▶ Requirement 1: List every country named in the passage on Middle East conflicts, in the order they first appear.
▶ Requirement 2: Please duplicate the passage on Middle East conflicts from "The Middle East" up to and including "of the conflict.".
▶ Requirement 3:
Answer these questions using the passage on Middle East conflicts:
(a) Which age does the passage say the cultures of the Taliban and Iran are still close to?
(b) Which conflict does the passage call far more active of late?
(c) What idea do Obama and Trump agree is bad?

▶ Reading passage:

The Middle East has several conflicts going on.  The Arabs and Jews have a classic xenophobic relationship straight from the Industrial Age.  Organizations like the Taliban and Iran have cultures which are still close to the Agricultural Age, highly religious, highly autocratic, and again with xenophobic tendencies.  The Saudi Arabia elites collected much wealth by becoming colonial partners with the west.  They exemplify Industrial Age colonialism but many states are not ready to step beyond autocratic control.  Then there is the West.  They went after the oil big time and supported the Jew, but they go crazy if somebody treats them as part of the conflict.  

It used to be that the Arab / Jew conflict was dominant.  Of late the Iran / Saudi Arabia conflict is far more active.  The recent Israel UAE treaty reflects the shift in priorities.  One of the few things Obama and Trump have agreed on is that putting US boots on the ground is a bad idea.  The West is still protecting their interests, but are riding a lower profile.

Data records
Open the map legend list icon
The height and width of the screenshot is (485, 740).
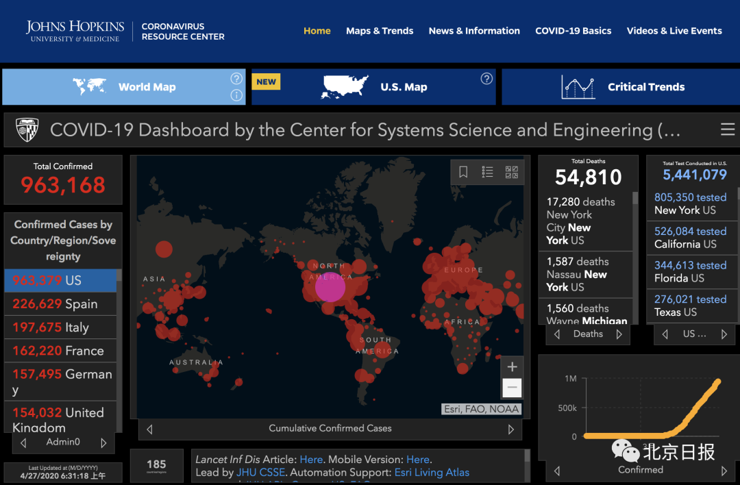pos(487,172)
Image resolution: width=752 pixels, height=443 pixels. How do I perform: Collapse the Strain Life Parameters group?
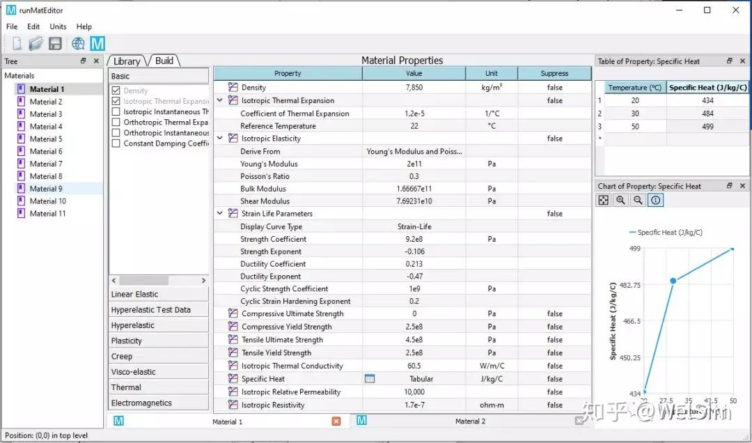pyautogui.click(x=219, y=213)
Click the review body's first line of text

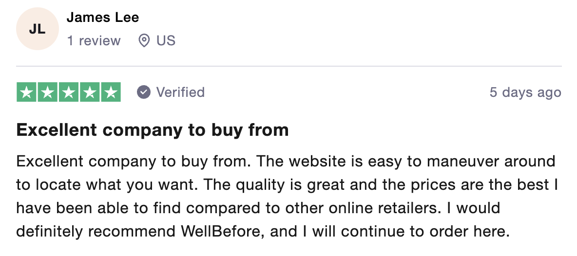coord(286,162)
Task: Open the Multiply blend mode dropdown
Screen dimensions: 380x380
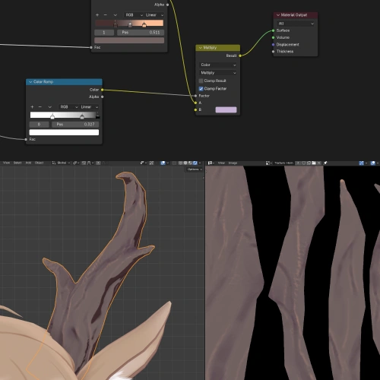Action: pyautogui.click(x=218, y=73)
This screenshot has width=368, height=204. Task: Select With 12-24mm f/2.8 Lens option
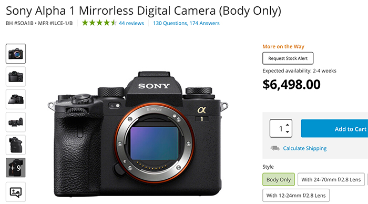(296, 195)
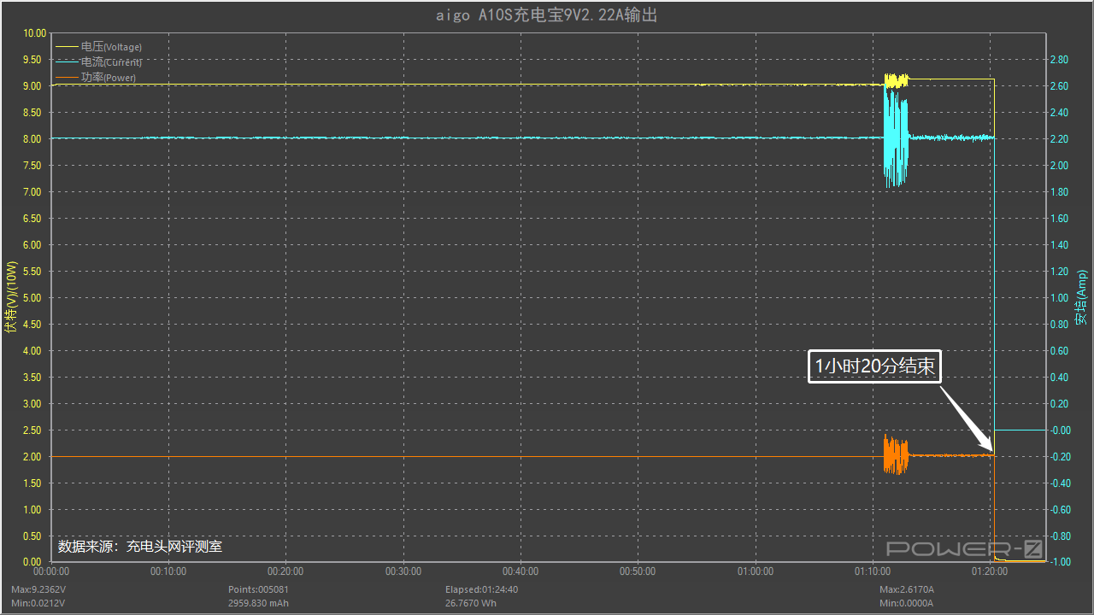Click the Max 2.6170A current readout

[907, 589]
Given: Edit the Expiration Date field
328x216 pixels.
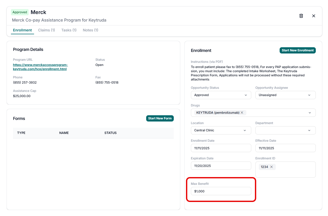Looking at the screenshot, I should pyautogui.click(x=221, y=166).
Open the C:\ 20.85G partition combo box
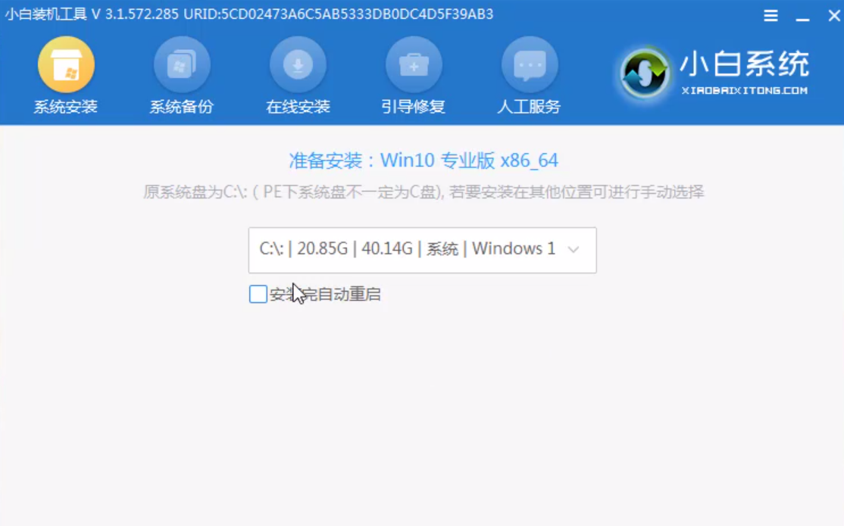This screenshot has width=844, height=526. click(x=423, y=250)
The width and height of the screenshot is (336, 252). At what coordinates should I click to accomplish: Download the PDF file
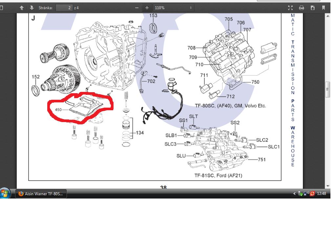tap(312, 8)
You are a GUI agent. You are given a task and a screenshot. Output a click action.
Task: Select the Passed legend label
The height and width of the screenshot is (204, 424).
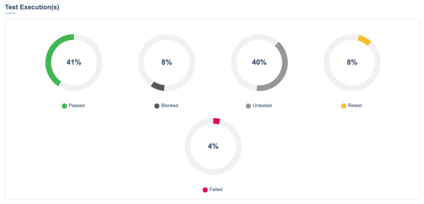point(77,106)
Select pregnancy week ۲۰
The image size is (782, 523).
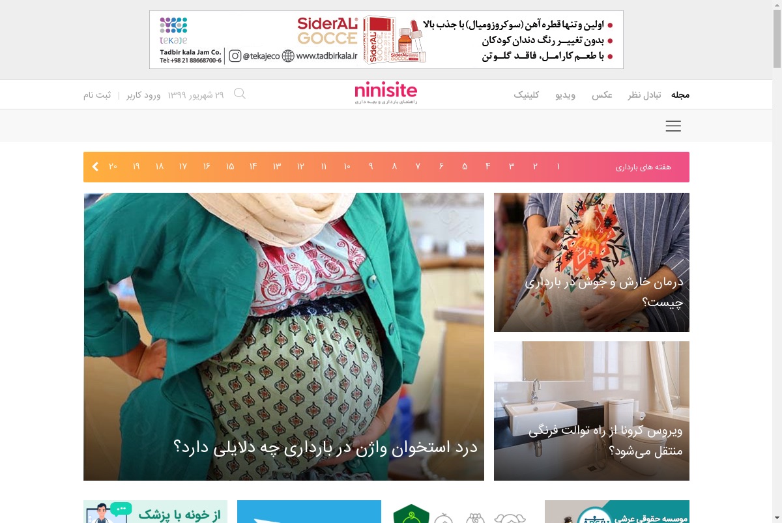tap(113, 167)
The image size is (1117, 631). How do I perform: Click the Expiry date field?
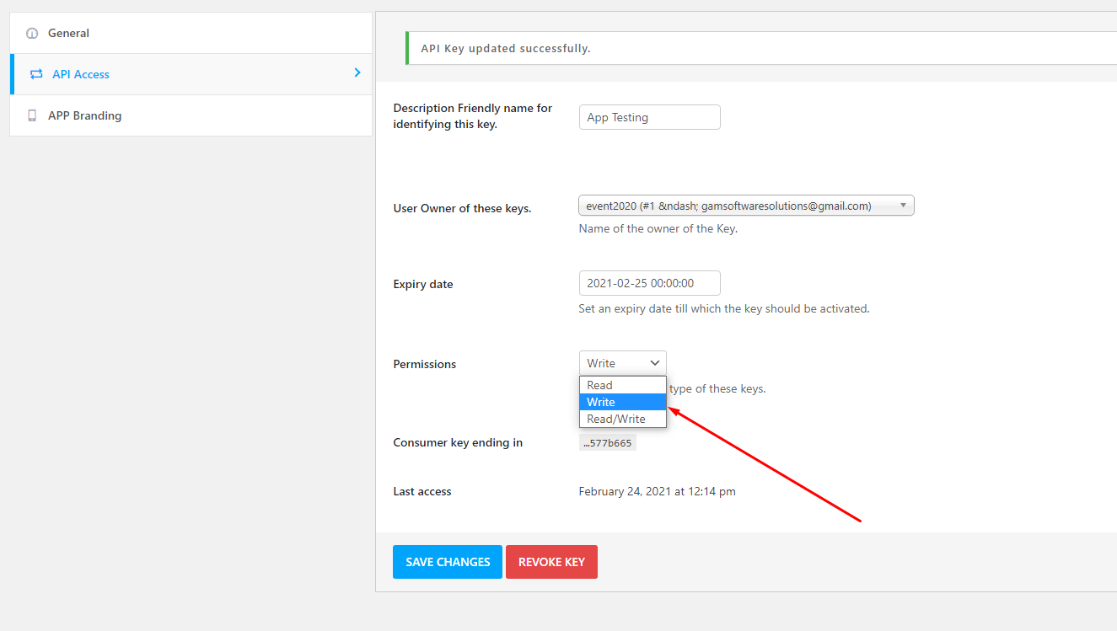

▶ Exercise solution 1:
Iran
Saudi Arabia
Israel
UAE
US

▶ Exercise solution 2:
The Middle East has several conflicts going on.  The Arabs and Jews have a classic xenophobic relationship straight from the Industrial Age.  Organizations like the Taliban and Iran have cultures which are still close to the Agricultural Age, highly religious, highly autocratic, and again with xenophobic tendencies.  The Saudi Arabia elites collected much wealth by becoming colonial partners with the west.  They exemplify Industrial Age colonialism but many states are not ready to step beyond autocratic control.  Then there is the West.  They went after the oil big time and supported the Jew, but they go crazy if somebody treats them as part of the conflict.

▶ Exercise solution 3:
(a) The Agricultural Age
(b) The Iran / Saudi Arabia conflict
(c) Putting US boots on the ground